アフィニティ樹脂を用い、生理活性物質のターゲット探索を行う際、tubulinやactinなどに代表される非特異的なタンパク質吸着が大きな障害となる。特に、創薬の関心が高い一定レベルの疎水性を有する（経口吸収性や細胞膜透過性が期待されるレベル）場合、その抑制が大きな問題となる。従来より、非特異的タンパク吸着量は化合物の疎水性に比例するといわれていたが、創薬に用いられる低分子化合物に応用可能な定量的な解析例が無かった。そこで、我々は研究の初めにあたり、市販の固相担体Toyopearlにいろいろな脂肪酸やアミノ酸、医薬品などを固定化し、ラット脳から調整したライゼートと混合し、十分洗浄した後に、樹脂に結合しているタンパク質を溶出し解析した。
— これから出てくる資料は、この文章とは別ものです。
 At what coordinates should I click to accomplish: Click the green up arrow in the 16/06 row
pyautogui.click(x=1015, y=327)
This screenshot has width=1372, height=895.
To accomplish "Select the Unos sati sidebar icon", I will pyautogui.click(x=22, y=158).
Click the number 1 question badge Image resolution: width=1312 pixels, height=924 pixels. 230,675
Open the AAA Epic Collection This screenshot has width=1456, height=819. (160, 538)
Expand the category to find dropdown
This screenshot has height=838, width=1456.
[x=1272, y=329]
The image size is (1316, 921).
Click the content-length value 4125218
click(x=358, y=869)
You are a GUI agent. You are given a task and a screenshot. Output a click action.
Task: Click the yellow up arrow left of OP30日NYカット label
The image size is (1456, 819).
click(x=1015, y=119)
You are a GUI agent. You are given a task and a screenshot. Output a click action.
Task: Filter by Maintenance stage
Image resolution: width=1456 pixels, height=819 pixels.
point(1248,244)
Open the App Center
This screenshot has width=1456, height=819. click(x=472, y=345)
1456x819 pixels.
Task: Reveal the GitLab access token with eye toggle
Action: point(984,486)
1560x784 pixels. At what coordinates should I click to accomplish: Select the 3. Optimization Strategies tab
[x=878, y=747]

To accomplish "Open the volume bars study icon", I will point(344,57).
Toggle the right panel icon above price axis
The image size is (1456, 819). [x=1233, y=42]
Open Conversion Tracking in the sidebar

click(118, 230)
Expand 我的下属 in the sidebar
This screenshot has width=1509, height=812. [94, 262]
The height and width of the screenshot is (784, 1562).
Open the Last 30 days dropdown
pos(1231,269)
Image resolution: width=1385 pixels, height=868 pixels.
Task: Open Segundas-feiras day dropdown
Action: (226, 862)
その結果、言い伝えどおり、tubulinおよびactin結合量は化合物の疎水性と相関した。化合物のCLOGPが1.5未満ではほとんど非特異的タンパク質吸着は見られず、CLOGP>1.5ではCLOGPに比例し増加した。

上の結果を証明するため、FK506固定化樹脂に親水性スペーサーを追加すると、その親水性の増加に伴い、上図のとおり、非特異的タンパク吸着量は減少した。しかし、その抑制は十分ではなく、従来の固相担体への親水性導入では目的とするアフィニティ樹脂開拓が困難であることも示された。